---- Data shown
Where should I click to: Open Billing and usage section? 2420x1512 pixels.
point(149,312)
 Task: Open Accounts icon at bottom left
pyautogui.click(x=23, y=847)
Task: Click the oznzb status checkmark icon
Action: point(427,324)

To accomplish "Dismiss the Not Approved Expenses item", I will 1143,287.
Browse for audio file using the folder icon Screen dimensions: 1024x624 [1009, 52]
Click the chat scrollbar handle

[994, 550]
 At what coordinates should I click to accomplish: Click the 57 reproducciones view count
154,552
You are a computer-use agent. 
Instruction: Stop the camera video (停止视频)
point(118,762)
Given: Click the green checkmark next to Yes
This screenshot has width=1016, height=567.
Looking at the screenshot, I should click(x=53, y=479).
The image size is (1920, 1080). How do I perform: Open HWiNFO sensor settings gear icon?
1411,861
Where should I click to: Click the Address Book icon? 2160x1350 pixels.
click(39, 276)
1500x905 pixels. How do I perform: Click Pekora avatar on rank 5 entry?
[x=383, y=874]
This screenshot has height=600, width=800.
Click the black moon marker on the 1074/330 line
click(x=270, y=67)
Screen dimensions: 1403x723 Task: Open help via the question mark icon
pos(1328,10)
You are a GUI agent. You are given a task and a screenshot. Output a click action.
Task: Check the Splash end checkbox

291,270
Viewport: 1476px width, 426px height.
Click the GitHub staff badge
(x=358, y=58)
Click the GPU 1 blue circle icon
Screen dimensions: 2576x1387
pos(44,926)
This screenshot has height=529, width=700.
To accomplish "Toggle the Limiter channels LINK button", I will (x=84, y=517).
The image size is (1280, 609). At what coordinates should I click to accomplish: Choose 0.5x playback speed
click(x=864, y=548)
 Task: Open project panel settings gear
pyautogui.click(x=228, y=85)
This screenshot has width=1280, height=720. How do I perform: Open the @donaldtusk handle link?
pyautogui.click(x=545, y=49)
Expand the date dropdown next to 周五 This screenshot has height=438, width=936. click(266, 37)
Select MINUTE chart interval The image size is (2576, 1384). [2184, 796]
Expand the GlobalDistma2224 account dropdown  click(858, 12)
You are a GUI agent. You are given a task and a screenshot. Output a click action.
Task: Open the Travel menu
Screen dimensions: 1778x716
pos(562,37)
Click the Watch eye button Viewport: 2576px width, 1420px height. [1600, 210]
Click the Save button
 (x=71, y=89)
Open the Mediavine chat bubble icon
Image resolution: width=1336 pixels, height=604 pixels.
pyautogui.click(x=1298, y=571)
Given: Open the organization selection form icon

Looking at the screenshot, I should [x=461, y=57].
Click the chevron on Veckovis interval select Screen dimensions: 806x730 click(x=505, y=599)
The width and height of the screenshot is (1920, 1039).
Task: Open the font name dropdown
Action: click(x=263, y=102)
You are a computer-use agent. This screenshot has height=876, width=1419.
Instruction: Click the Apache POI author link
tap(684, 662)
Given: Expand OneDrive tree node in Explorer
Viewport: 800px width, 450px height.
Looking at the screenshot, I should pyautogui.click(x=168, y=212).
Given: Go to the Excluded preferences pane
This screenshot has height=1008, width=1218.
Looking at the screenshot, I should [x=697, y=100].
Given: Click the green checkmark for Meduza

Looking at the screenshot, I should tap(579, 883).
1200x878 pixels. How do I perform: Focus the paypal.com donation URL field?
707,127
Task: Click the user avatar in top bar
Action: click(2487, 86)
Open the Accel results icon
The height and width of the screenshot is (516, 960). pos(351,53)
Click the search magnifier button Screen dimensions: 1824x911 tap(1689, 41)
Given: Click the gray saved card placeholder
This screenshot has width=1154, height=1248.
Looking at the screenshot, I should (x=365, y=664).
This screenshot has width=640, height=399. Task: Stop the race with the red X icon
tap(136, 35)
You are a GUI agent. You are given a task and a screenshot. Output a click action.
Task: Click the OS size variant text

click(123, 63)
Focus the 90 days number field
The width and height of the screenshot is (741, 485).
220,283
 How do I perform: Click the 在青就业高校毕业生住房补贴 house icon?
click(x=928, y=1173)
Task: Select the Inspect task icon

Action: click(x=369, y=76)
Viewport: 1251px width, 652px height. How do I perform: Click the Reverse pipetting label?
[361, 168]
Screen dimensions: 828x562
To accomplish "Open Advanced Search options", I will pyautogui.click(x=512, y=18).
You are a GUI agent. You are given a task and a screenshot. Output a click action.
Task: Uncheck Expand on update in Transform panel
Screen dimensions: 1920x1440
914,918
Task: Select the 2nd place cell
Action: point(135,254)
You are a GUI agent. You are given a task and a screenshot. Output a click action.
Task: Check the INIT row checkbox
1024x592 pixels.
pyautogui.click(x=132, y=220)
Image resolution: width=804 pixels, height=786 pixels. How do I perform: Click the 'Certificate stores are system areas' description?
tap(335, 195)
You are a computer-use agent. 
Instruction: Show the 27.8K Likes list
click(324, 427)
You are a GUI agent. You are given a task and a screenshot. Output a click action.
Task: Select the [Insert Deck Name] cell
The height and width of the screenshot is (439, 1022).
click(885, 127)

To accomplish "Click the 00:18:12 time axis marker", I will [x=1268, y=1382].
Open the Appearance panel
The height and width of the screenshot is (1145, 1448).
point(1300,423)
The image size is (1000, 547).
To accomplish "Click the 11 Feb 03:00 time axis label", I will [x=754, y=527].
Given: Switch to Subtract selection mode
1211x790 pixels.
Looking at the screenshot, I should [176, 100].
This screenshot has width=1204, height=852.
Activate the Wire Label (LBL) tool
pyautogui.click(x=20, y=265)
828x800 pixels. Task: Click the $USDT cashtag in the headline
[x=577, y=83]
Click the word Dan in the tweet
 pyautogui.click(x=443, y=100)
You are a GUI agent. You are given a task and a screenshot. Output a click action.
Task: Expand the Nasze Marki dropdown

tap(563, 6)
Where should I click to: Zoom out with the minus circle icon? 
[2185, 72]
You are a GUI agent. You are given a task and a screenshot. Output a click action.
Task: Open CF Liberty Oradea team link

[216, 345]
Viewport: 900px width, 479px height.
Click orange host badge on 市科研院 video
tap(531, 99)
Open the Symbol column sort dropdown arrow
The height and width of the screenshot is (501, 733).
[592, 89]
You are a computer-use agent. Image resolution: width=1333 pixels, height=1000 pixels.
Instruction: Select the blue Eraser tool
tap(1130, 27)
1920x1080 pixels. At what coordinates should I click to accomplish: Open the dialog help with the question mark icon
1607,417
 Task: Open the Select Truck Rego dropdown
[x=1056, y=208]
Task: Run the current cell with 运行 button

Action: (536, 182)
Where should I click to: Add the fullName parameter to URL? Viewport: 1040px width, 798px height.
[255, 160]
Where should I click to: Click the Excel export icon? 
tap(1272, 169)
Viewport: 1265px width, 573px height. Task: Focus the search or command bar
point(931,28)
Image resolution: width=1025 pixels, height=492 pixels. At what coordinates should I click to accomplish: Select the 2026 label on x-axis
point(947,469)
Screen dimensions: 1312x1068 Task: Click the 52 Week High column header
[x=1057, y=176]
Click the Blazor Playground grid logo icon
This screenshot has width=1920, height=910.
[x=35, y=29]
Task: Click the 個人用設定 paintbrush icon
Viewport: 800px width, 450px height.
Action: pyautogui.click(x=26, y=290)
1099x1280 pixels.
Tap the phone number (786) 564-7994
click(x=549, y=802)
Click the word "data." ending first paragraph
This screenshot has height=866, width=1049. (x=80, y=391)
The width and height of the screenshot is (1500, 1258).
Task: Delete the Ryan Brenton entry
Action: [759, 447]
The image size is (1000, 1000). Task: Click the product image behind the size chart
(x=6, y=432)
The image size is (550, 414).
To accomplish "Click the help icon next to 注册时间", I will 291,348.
--------
Copy out the entries without any changes, starting at the line containing "Select MINUTE chart" and ending with the line containing "Looking at the screenshot, I should [x=461, y=57].", both lines included.

Select MINUTE chart interval The image size is (2576, 1384). [2184, 796]
Expand the GlobalDistma2224 account dropdown  click(858, 12)
You are a GUI agent. You are given a task and a screenshot. Output a click action.
Task: Open the Travel menu
Screen dimensions: 1778x716
pos(562,37)
Click the Watch eye button Viewport: 2576px width, 1420px height. [1600, 210]
Click the Save button
 (x=71, y=89)
Open the Mediavine chat bubble icon
Image resolution: width=1336 pixels, height=604 pixels.
pyautogui.click(x=1298, y=571)
Given: Open the organization selection form icon

Looking at the screenshot, I should [x=461, y=57].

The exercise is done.